#### Supplied information
◇ ◇ ◇ ◇ ◇

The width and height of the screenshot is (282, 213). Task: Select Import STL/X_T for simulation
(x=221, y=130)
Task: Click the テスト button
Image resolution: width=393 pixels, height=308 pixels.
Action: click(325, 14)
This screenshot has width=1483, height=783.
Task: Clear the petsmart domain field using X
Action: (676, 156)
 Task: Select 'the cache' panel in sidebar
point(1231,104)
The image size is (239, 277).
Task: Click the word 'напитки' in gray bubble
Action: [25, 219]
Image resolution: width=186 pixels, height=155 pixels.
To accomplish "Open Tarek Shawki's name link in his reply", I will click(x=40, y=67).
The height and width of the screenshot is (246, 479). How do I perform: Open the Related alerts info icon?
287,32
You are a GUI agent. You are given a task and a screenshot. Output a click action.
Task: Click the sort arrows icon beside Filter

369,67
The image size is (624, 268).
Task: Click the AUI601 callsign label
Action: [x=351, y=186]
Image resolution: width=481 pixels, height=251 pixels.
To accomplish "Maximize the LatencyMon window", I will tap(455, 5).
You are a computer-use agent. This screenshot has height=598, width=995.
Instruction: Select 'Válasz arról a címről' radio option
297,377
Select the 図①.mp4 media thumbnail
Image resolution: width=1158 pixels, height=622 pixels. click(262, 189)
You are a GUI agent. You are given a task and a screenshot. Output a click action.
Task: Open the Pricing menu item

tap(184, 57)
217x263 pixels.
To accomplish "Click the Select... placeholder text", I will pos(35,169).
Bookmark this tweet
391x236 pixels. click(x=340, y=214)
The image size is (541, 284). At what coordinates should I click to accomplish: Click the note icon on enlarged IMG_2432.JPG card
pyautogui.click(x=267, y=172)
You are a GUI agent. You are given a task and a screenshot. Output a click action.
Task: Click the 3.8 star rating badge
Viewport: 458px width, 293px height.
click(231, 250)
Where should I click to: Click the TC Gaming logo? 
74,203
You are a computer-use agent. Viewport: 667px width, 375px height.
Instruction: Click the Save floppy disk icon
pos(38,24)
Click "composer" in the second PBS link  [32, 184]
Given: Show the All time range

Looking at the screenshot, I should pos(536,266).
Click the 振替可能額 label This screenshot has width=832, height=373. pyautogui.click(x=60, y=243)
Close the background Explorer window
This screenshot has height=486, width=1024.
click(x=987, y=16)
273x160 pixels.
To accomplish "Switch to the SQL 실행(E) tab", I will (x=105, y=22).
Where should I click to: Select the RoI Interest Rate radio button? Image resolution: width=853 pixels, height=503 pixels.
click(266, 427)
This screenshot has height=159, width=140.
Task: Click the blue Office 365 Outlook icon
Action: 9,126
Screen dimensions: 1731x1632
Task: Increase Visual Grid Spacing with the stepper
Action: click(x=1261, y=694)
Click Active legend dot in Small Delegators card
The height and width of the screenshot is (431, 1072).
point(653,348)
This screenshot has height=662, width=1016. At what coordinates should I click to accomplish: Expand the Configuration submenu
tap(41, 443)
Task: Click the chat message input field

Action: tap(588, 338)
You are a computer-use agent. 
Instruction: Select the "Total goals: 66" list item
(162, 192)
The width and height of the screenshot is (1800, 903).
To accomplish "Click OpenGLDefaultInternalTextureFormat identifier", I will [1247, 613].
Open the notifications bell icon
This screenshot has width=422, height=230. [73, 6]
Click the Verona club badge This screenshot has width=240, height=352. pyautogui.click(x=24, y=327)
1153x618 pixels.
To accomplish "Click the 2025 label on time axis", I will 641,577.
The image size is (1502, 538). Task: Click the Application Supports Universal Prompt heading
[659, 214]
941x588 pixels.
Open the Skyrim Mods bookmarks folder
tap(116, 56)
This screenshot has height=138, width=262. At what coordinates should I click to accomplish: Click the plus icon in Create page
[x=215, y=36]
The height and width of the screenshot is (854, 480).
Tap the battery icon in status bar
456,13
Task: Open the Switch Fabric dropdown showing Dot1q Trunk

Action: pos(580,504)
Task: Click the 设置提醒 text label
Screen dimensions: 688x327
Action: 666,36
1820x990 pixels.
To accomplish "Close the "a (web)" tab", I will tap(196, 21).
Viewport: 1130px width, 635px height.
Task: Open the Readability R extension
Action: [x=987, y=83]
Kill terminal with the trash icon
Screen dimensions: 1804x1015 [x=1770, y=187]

◇ ◇ ◇ ◇ ◇

#### Instructions to follow
Put every line of the records above into a Markdown table with two columns, No. for the row number and Line for the line itself. Leave out blank lines.

#### Answer to the exercise
| No. | Line |
|---|---|
| 1 | The width and height of the screenshot is (282, 213). Task: Select Import STL/X_T for simulation |
| 2 | (x=221, y=130) |
| 3 | Task: Click the テスト button |
| 4 | Image resolution: width=393 pixels, height=308 pixels. |
| 5 | Action: click(325, 14) |
| 6 | This screenshot has width=1483, height=783. |
| 7 | Task: Clear the petsmart domain field using X |
| 8 | Action: (676, 156) |
| 9 |  Task: Select 'the cache' panel in sidebar |
| 10 | point(1231,104) |
| 11 | The image size is (239, 277). |
| 12 | Task: Click the word 'напитки' in gray bubble |
| 13 | Action: [25, 219] |
| 14 | Image resolution: width=186 pixels, height=155 pixels. |
| 15 | To accomplish "Open Tarek Shawki's name link in his reply", I will click(x=40, y=67). |
| 16 | The height and width of the screenshot is (246, 479). How do I perform: Open the Related alerts info icon? |
| 17 | 287,32 |
| 18 | You are a GUI agent. You are given a task and a screenshot. Output a click action. |
| 19 | Task: Click the sort arrows icon beside Filter |
| 20 | 369,67 |
| 21 | The image size is (624, 268). |
| 22 | Task: Click the AUI601 callsign label |
| 23 | Action: [x=351, y=186] |
| 24 | Image resolution: width=481 pixels, height=251 pixels. |
| 25 | To accomplish "Maximize the LatencyMon window", I will tap(455, 5). |
| 26 | You are a computer-use agent. This screenshot has height=598, width=995. |
| 27 | Instruction: Select 'Válasz arról a címről' radio option |
| 28 | 297,377 |
| 29 | Select the 図①.mp4 media thumbnail |
| 30 | Image resolution: width=1158 pixels, height=622 pixels. click(262, 189) |
| 31 | You are a GUI agent. You are given a task and a screenshot. Output a click action. |
| 32 | Task: Open the Pricing menu item |
| 33 | tap(184, 57) |
| 34 | 217x263 pixels. |
| 35 | To accomplish "Click the Select... placeholder text", I will pos(35,169). |
| 36 | Bookmark this tweet |
| 37 | 391x236 pixels. click(x=340, y=214) |
| 38 | The image size is (541, 284). At what coordinates should I click to accomplish: Click the note icon on enlarged IMG_2432.JPG card |
| 39 | pyautogui.click(x=267, y=172) |
| 40 | You are a GUI agent. You are given a task and a screenshot. Output a click action. |
| 41 | Task: Click the 3.8 star rating badge |
| 42 | Viewport: 458px width, 293px height. |
| 43 | click(231, 250) |
| 44 | Where should I click to: Click the TC Gaming logo?  |
| 45 | 74,203 |
| 46 | You are a computer-use agent. Viewport: 667px width, 375px height. |
| 47 | Instruction: Click the Save floppy disk icon |
| 48 | pos(38,24) |
| 49 | Click "composer" in the second PBS link  [32, 184] |
| 50 | Given: Show the All time range |
| 51 | Looking at the screenshot, I should pos(536,266). |
| 52 | Click the 振替可能額 label This screenshot has width=832, height=373. pyautogui.click(x=60, y=243) |
| 53 | Close the background Explorer window |
| 54 | This screenshot has height=486, width=1024. |
| 55 | click(x=987, y=16) |
| 56 | 273x160 pixels. |
| 57 | To accomplish "Switch to the SQL 실행(E) tab", I will (x=105, y=22). |
| 58 | Where should I click to: Select the RoI Interest Rate radio button? Image resolution: width=853 pixels, height=503 pixels. |
| 59 | click(266, 427) |
| 60 | This screenshot has height=159, width=140. |
| 61 | Task: Click the blue Office 365 Outlook icon |
| 62 | Action: 9,126 |
| 63 | Screen dimensions: 1731x1632 |
| 64 | Task: Increase Visual Grid Spacing with the stepper |
| 65 | Action: click(x=1261, y=694) |
| 66 | Click Active legend dot in Small Delegators card |
| 67 | The height and width of the screenshot is (431, 1072). |
| 68 | point(653,348) |
| 69 | This screenshot has height=662, width=1016. At what coordinates should I click to accomplish: Expand the Configuration submenu |
| 70 | tap(41, 443) |
| 71 | Task: Click the chat message input field |
| 72 | Action: tap(588, 338) |
| 73 | You are a computer-use agent.  |
| 74 | Instruction: Select the "Total goals: 66" list item |
| 75 | (162, 192) |
| 76 | The width and height of the screenshot is (1800, 903). |
| 77 | To accomplish "Click OpenGLDefaultInternalTextureFormat identifier", I will [1247, 613]. |
| 78 | Open the notifications bell icon |
| 79 | This screenshot has width=422, height=230. [73, 6] |
| 80 | Click the Verona club badge This screenshot has width=240, height=352. pyautogui.click(x=24, y=327) |
| 81 | 1153x618 pixels. |
| 82 | To accomplish "Click the 2025 label on time axis", I will 641,577. |
| 83 | The image size is (1502, 538). Task: Click the Application Supports Universal Prompt heading |
| 84 | [659, 214] |
| 85 | 941x588 pixels. |
| 86 | Open the Skyrim Mods bookmarks folder |
| 87 | tap(116, 56) |
| 88 | This screenshot has height=138, width=262. At what coordinates should I click to accomplish: Click the plus icon in Create page |
| 89 | [x=215, y=36] |
| 90 | The height and width of the screenshot is (854, 480). |
| 91 | Tap the battery icon in status bar |
| 92 | 456,13 |
| 93 | Task: Open the Switch Fabric dropdown showing Dot1q Trunk |
| 94 | Action: pos(580,504) |
| 95 | Task: Click the 设置提醒 text label |
| 96 | Screen dimensions: 688x327 |
| 97 | Action: 666,36 |
| 98 | 1820x990 pixels. |
| 99 | To accomplish "Close the "a (web)" tab", I will tap(196, 21). |
| 100 | Viewport: 1130px width, 635px height. |
| 101 | Task: Open the Readability R extension |
| 102 | Action: [x=987, y=83] |
| 103 | Kill terminal with the trash icon |
| 104 | Screen dimensions: 1804x1015 [x=1770, y=187] |